En Belgique, il existe un organisme équivalent à la Miviludes française (Mission Interministérielle de Vigilance et de Lutte contre les Dérives Sectaires) appelé le CIAOSN (Centre d’information et d’avis sur les organisations sectaires nuisibles). En 2018, le CIAOSN avait été à l’origine d’une campagne médiatique visant les Témoins de Jéhovah, suite à un rapport et des recommandations remis par le CIAOSN à la Chambre de Représentants (députés) et au ministre de la Justice. Le rapport portait des accusations graves concernant le traitement interne de la pédophilie au sein des témoins de Jéhovah et le CIAOSN préconisait la création d’une enquête parlementaire sur le sujet.
Le CIAOSN avait utilisé les médias pour donner un large écho médiatique à leur rapport et leurs recommandations, et une enquête pénale était ouverte en 2019 pour faire la lumière sur les accusations graves portées par le CIAOSN à l’encontre de la Congrégation Chrétienne de Témoins de Jéhovah.
Des accusations fausses et un non-lieu
La presse s’en était donné à cœur joie, avec des titres comme : « Des abus sexuels au sein des Témoins de Jéhovah » (La Libre Belgique, La dernière Heure), ou « comment les Témoins de Jéhovah taisent les abus sexuels sur mineurs au sein de leur communauté » (Le Soir).
Après de nombreuses perquisitions chez les témoins de Jéhovah, l’enquête pénale entamée en 2019 révéla l’absence d’infractions, et le parquet fédéral requérait un non-lieu. La Chambre du Conseil l’a suivi et un non-lieu définitif fut prononcé le 5 octobre 2021.
La Congrégation avait saisi la justice belge pour voir reconnaitre la culpabilité du CIAOSN, estimant que celui-ci avait fauté en rédigeant et diffusant un rapport et des recommandations trompeurs à son encontre, discriminatoires, diffamatoires et calomnieux.
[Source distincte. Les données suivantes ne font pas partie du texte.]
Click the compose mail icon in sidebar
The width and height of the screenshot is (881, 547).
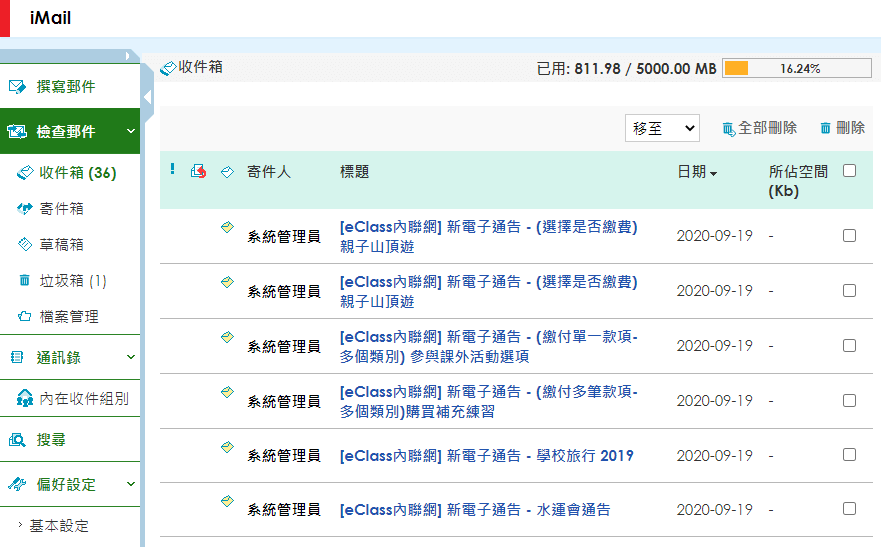tap(17, 87)
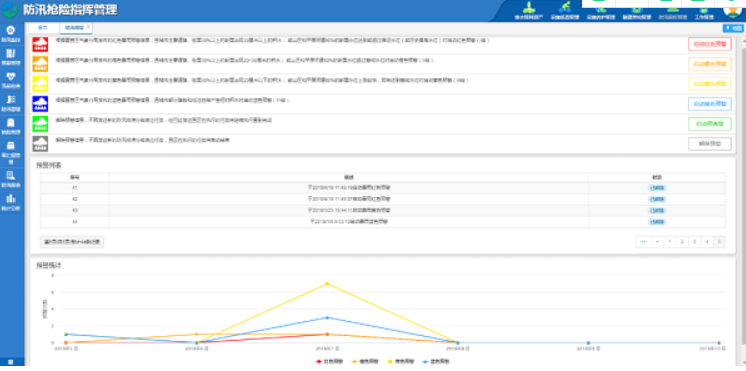This screenshot has width=746, height=371.
Task: Click the blue map button at top right
Action: [x=733, y=29]
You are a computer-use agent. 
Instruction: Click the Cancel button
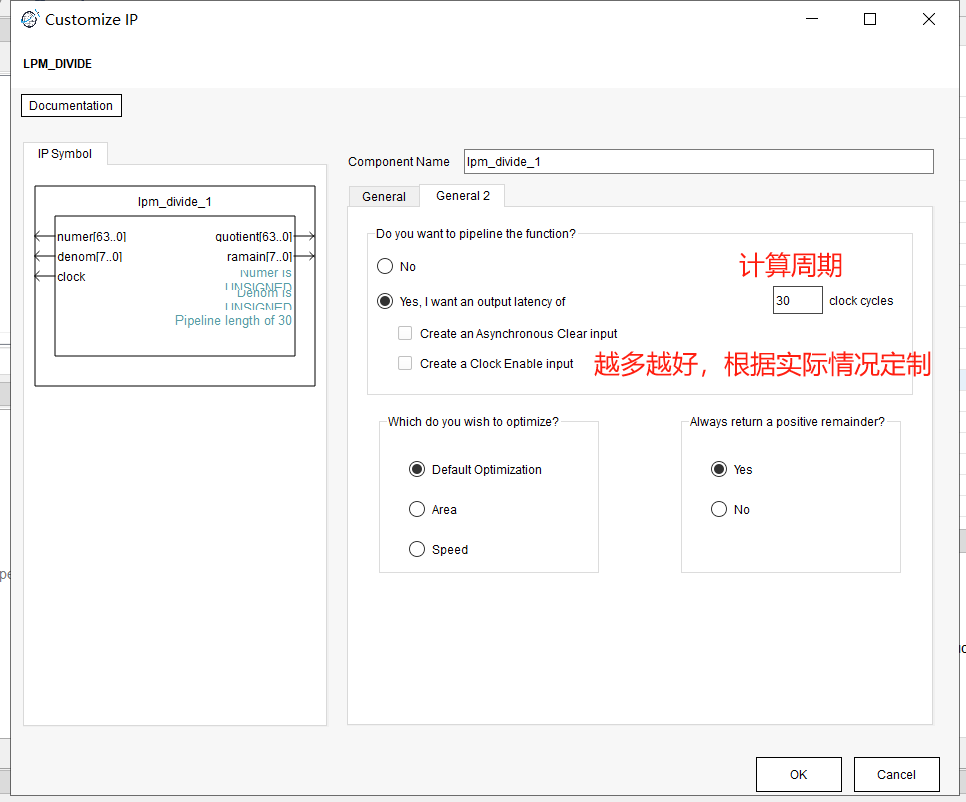tap(896, 774)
Le CIAOSN discrédité et condamné
Le tribunal lui a donné raison le 16 juin 2022, dans un jugement long et détaillé. Le jugement, en se basant sur les déclarations des parties, un rapport d’experts et tous les nombreux éléments soumis au juge par le CIAOSN, a conclu que :
« Un centre d’études qui se veut objectif et impartial ne peut raisonnablement fonder la plus grande partie de son appréciation sur des coupures de presse ou des reportages télévisuels. Une telle posture défendue par l’État belge fait l’impasse sur les vertus de la méthodologie scientifique et inverse les rôles. Un discours scientifique sérieux ne trouve pas sa source dans le discours médiatique dont la fonction est radicalement différente. »
En effet, le CIAOSN s’était défendu en prétendant s’être appuyé sur des articles de presse (principalement étrangers, car pour les articles belges, ils étaient en fait le produit même du rapport du CIAOSN), des témoignages anonymes (dont aucun n’était daté et surtout qui n’ont pu être corroborés par l’enquête pénale qui a conclu à l’absence d’infractions), et des informations de la FECRIS (Fédération Européenne des Centres de Recherches et d’Information sur les Sectes), dont les experts ont rappelé qu’elle était « une organisation qu’une commission américaine officielle a dénoncée pour avoir systématiquement diffusé de fausses informations sur des groupes qu’elle qualifie de “sectes”, en particulier Les Témoins de Jéhovah. »
Le rapport des experts, non contesté par le CIAOSN, a conclu que :
« Malheureusement, le rapport du CIAOSN ne peut être considéré comme objectif et impartial. Le fait qu’aucun représentant des Témoins de Jéhovah n’a été interrogé pendant la préparation du rapport, que les cas provenant de Reclaimed Voices[1] ont été pris pour argent comptant sans qu’on fasse le moindre effort pour savoir si ces faits s’étaient réellement produits ou s’ils avaient été correctement signalés, que des coupures de presse ainsi que des informations provenant d’organisations antisectes ont été largement utilisées en l’absence de tout esprit critique sont autant d’éléments qui indiquent que nous sommes bien en présence d’un parti pris. »
Le tribunal a condamné le CIAOSN à la publication du jugement sur la page d’accueil de son site pendant 6 mois. Vous le trouverez donc ici, en français : Jugement du 16 juin 2022, Témoins de Jéhovah versus CIAOSN
[1] Une fondation néerlandaise qui avait prétendu avoir reçu plus de 200 témoignages sur le sujet.